More conventional notions of phase equivalence fail to give sensible results when directly applied to fracton models, because they are based on the notion that two models in the same phase should have the same topological ground state degeneracy. Since the ground state degeneracy of fracton models scales with system size, these conventional definitions would imply that simply changing the system size slightly would alter the entire phase. This would make it impossible to study the phases of fracton matter in the thermodynamic limit where system size $L \to \infty$. The concept of foliated fracton order resolves this issue, by allowing degenerate subsystems (two-dimensional gapped topological phases) to be used as "free resources" that can be arbitrarily added or removed from the system to account for these differences. If a fracton model $H$ is such that $H(L_x, L_y, L_z)$ is in the same foliated fracton order as $H(L'_x, L'_y, L'_z)$ for a larger system size, then the foliated fracton order formalism is suitable for the model.

Foliated fracton order is not a suitable formalism for type II fracton models.

===Known foliated fracton orders of type I models===

Many of the known type I fracton model are in fact in the same foliated fracton order as the X cube Model, or in the same foliated fracton order as multiple copies of the X cube model.
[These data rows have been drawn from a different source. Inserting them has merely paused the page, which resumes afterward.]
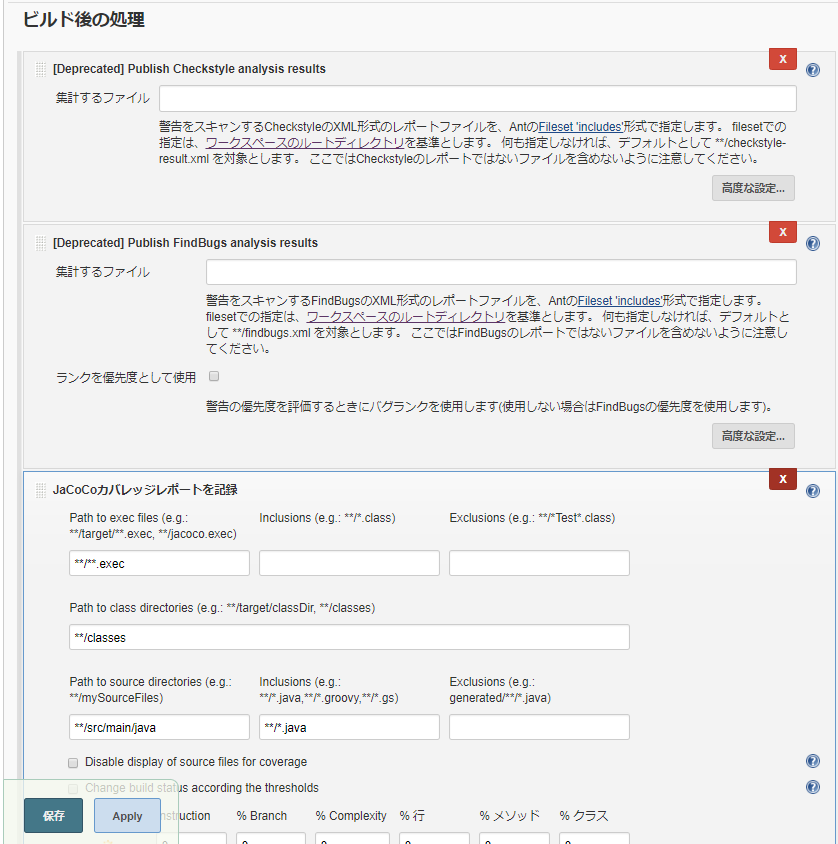Image resolution: width=838 pixels, height=844 pixels.
Task: Open help for FindBugs analysis results
Action: [x=812, y=243]
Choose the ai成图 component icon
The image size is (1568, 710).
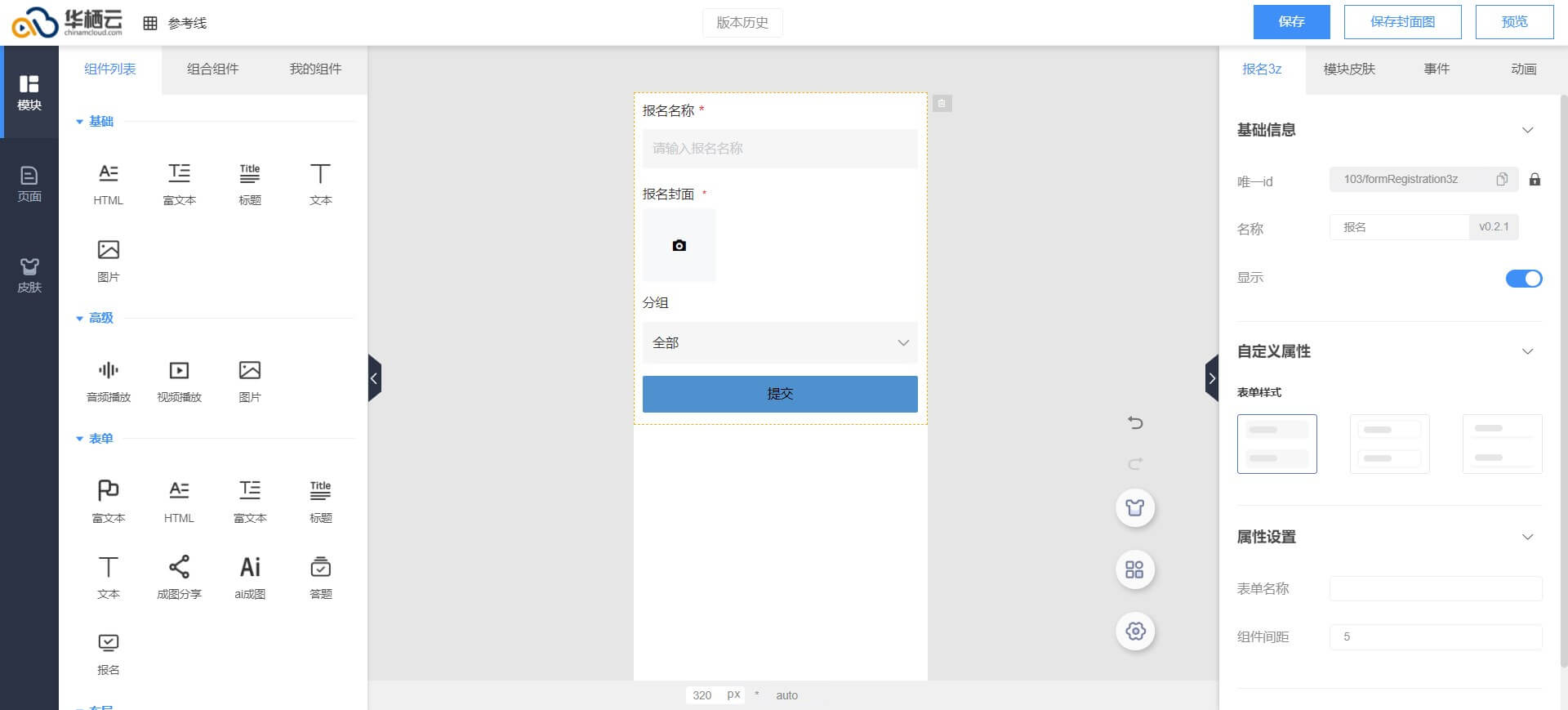point(250,567)
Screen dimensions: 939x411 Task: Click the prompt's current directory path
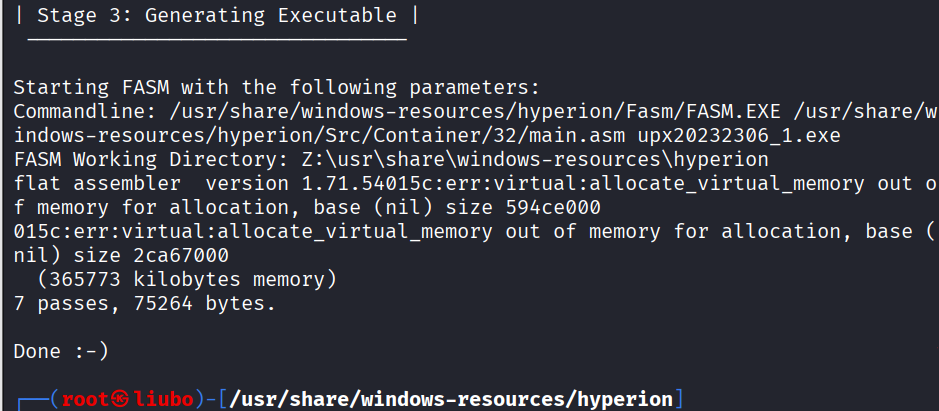450,400
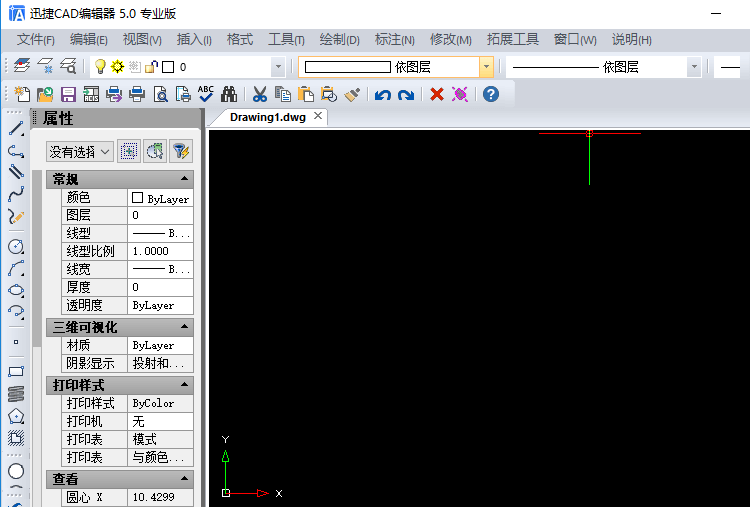Viewport: 750px width, 507px height.
Task: Toggle the layer sun freeze/thaw icon
Action: click(117, 67)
However, not all are. A notable known example of a distinct foliated fracton order is the twisted foliated fracton model.

Explicit local unitary maps have been constructed that demonstrate the equivalence of the X cube model with various other models, such as the Majorana checkerboard model and the semionic X cube model. The checkerboard model belongs to the same foliated fracton order as two copies of the X cube model.

===Invariants of foliated fracton order===

Just like how topological orders tend to have various invariant quantities that represent topological signatures, one can also attempt to identify invariants of foliated fracton orders.

Conventional topological orders often exhibit ground state degeneracy which is dependent only on the topology of the manifold on which the system is embedded. Fracton models do not have this property, because the ground state degeneracy also depends on system size. Furthermore, in foliated fracton models the ground state degeneracy can also depend on the intricacies of the foliation structure used to construct it. In other words, the same type of model on the same manifold with the same system size may have different ground state degeneracies depending on the underlying choice of foliation.

====Quotient superselection sectors====

By definition, the number of superselection sectors in a fracton model is infinite (i.e. scales with system size). For example, each individual fracton belongs to its own superselection sector, as there is no local operator that can transform it to any other fracton at a different position.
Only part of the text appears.